This is the primary team I’ve worked on for the past 2 years. I’ve helped build much of the core functionality. Most of my contributions here are UI related. I’m currently the iOS lead on all things sports betting and gaming.

Yahoo Fantasy Slate

This was our initial foray into Sports Betting. I worked with the gaming and design team to completely overhaul this experience on mobile. Additionally, I helped add video contests to provide an experience similar to HQ Trivia. Primarily used for marketing, we created simple, multiple choice contests around sports games that are free to enter and allowed sports fans to win some serious money. (One person ended up winning a million dollars!)

Slate Circle (see red and green pie-like UI element in the screenshots above)

This was a small, but fun technical challenge. Because a contest and it’s questions are dynamic in nature - that is - can have different states (unanswered, correct, incorrect) and number of questions, we needed to dynamically build an asset to represent those parameters. This involved dropping down to draw UI in `drawRect` using UIBezierPath. I got to relearn high school geometry around everything circles and arcs. This also required me learning and taking into account the core graphics coordinate system.

Scrolling Performance

In many places throughout our app, we don’t have a typical approach to rendering collections of data - or scrolling lists. What we end up doing is having the entire list in memory at once; a UITableView inside a UIStackView. This has it’s pros and cons, of course. The pro is that everything is rendered only once up front and the scrolling is buttery smooth. The con is that this approach isn’t scalable - you will inevitably run out of memory with a dynamic and growing list. Why couldn’t we achieve both smooth, 60fps scrolling while handling as much content as the backend gives us? 

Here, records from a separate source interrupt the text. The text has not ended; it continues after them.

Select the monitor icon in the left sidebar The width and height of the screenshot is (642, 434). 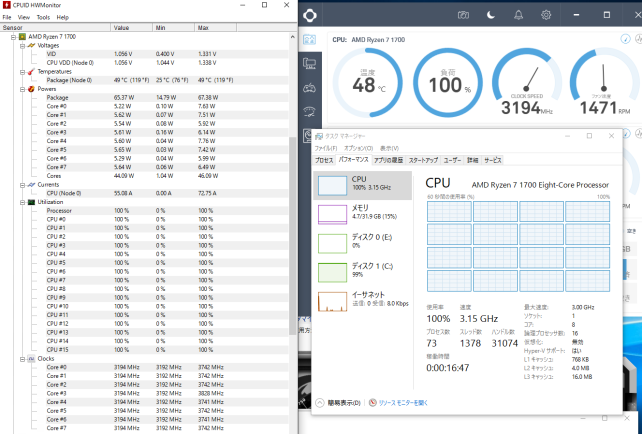pyautogui.click(x=310, y=63)
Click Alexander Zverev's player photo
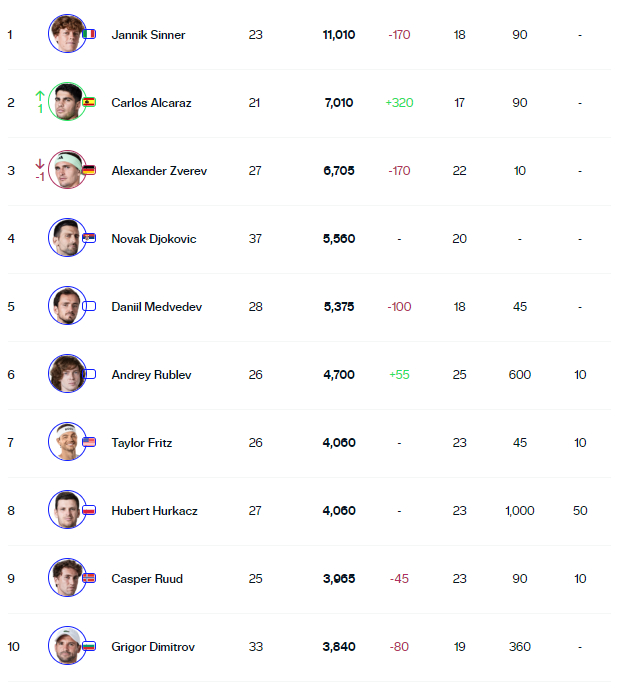The height and width of the screenshot is (694, 624). tap(67, 170)
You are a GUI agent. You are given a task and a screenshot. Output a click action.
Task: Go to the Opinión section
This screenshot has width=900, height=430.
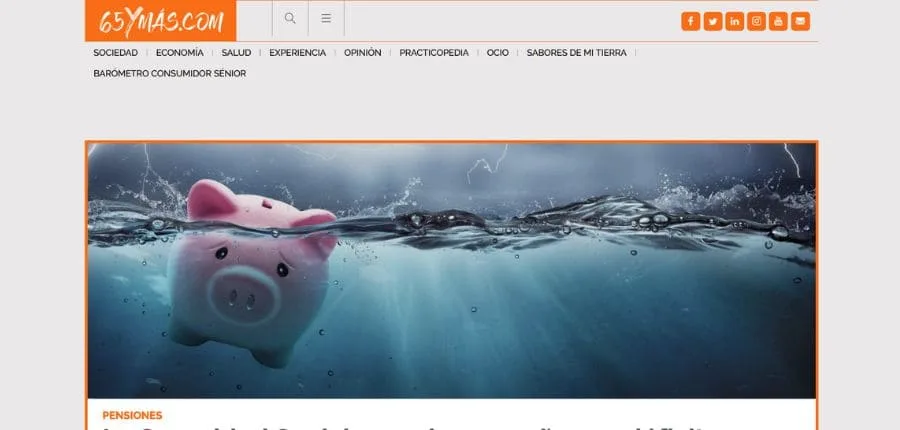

Whenever we would fetch new data, we completely discard the old data in favor of the new. That approach is very inefficient as we only need to re-render the data that changed. That led me to creating a method of diffing existing vs new data and only re-rendering when we needed to. During a hackathon, I was able to implement this with help from a diffing library called DeepDiff.

Design System

Upon joining the team, I worked with design, android, and web teams to create a design system. Before the implementation, this app had lots of inconsistencies. Because this app has been out since 2009, there were many bugs never addressed in regards to spacing, fonts, and colors. As a result, the underlying code architecture was also a bit of a mess. We were afforded time to do a redesign and fix many of these issues.

I created all of the buttons you see in the app - there’s a slight haptic feedback and animation when pressing a button.
I added native support for light and dark themes.
I implemented dynamic text resizing to make the app comply with accessibility standards.